Action item:
Reproduce exactly the lines below, starting at the line that contains "The image size" and ending with the last line of the records, both included; leave out any pictures.

Saved entries:
Segment Open

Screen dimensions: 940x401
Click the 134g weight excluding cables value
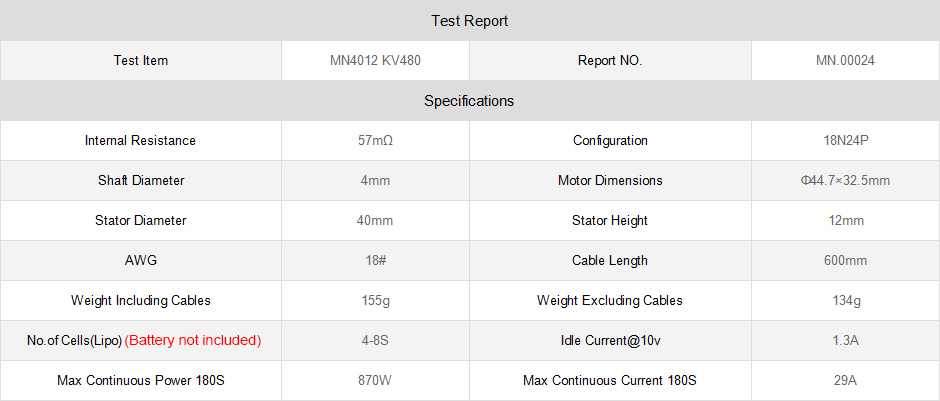[845, 301]
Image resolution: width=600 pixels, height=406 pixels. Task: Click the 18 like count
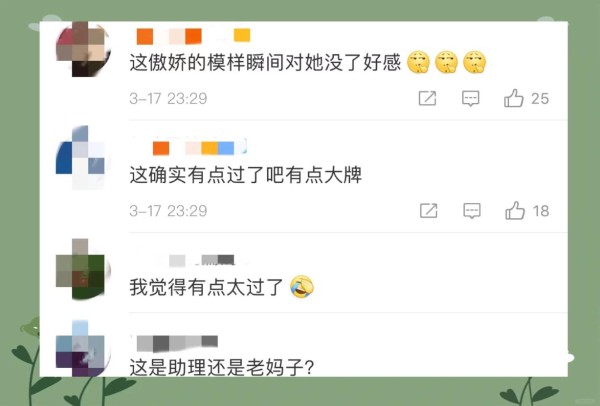coord(541,211)
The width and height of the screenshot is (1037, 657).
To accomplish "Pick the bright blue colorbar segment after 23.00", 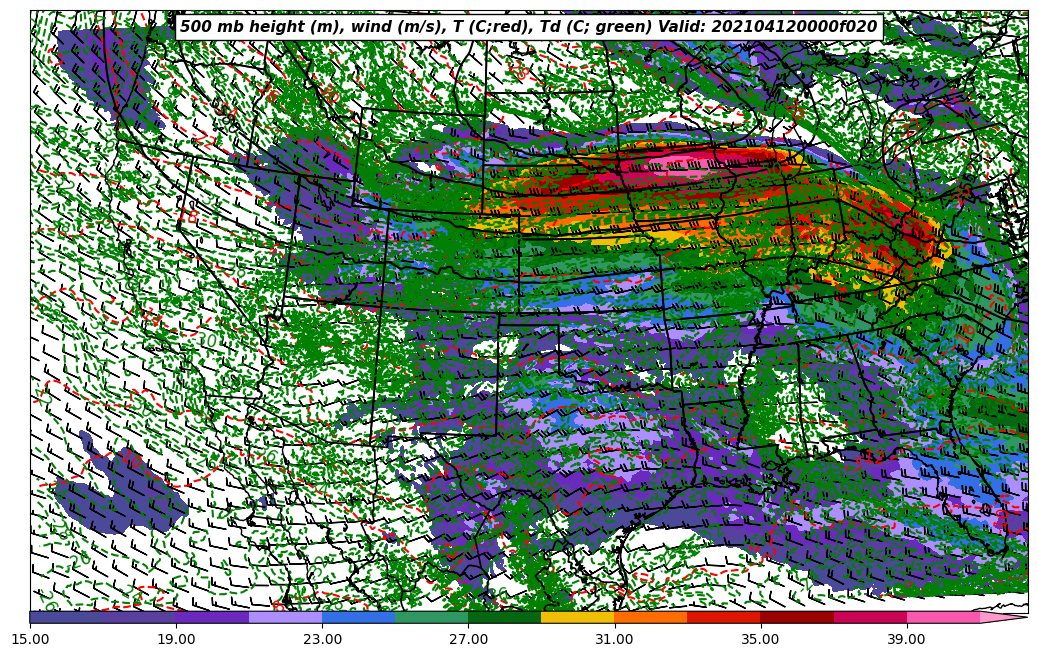I will pyautogui.click(x=358, y=617).
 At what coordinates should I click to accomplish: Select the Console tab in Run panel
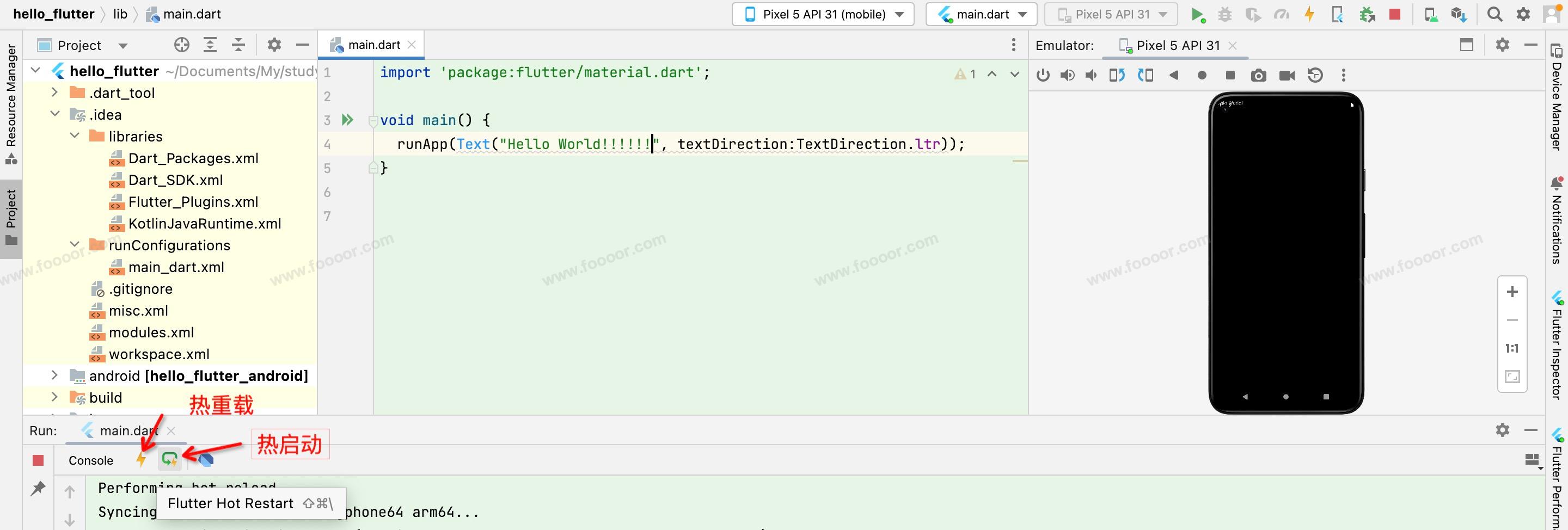click(x=91, y=461)
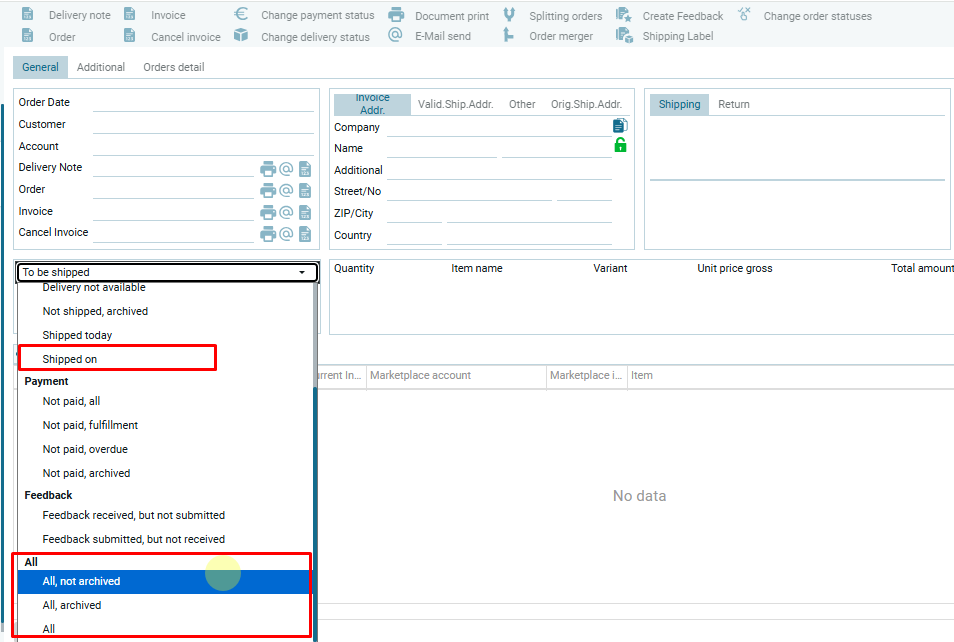Screen dimensions: 954x642
Task: Collapse the 'To be shipped' filter dropdown
Action: click(x=301, y=272)
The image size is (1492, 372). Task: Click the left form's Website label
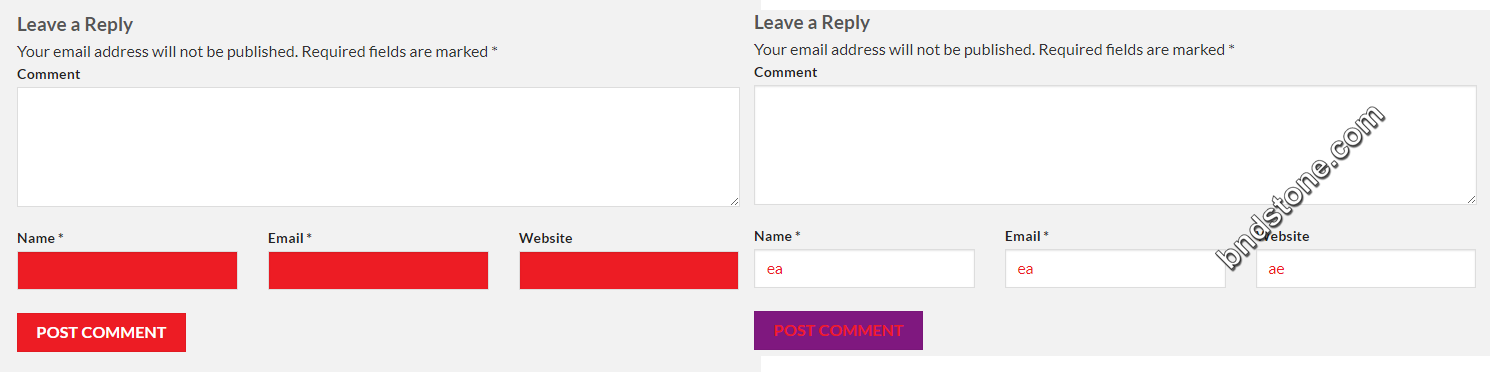click(x=546, y=238)
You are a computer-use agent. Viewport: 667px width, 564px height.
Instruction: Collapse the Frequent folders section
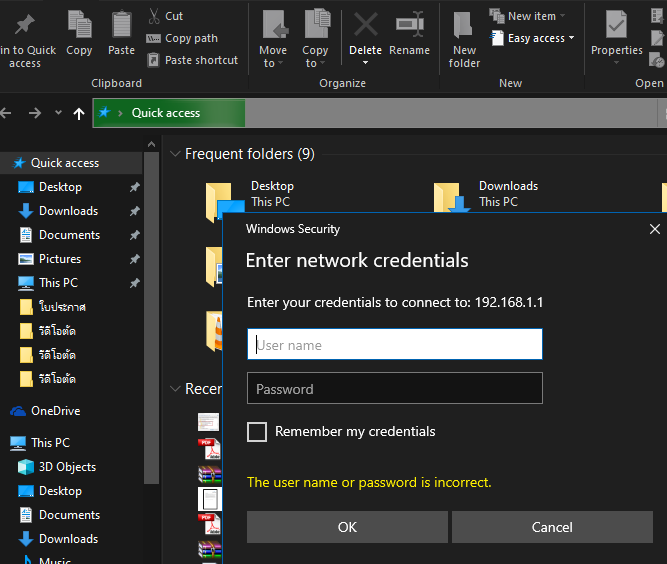click(x=175, y=154)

Segment Closed

Solution to the problem:
The image size is (1492, 372). Task: Click the left form's Website label
click(x=546, y=238)
You are a computer-use agent. Viewport: 667px width, 564px height.
Instruction: Collapse the Frequent folders section
click(x=175, y=154)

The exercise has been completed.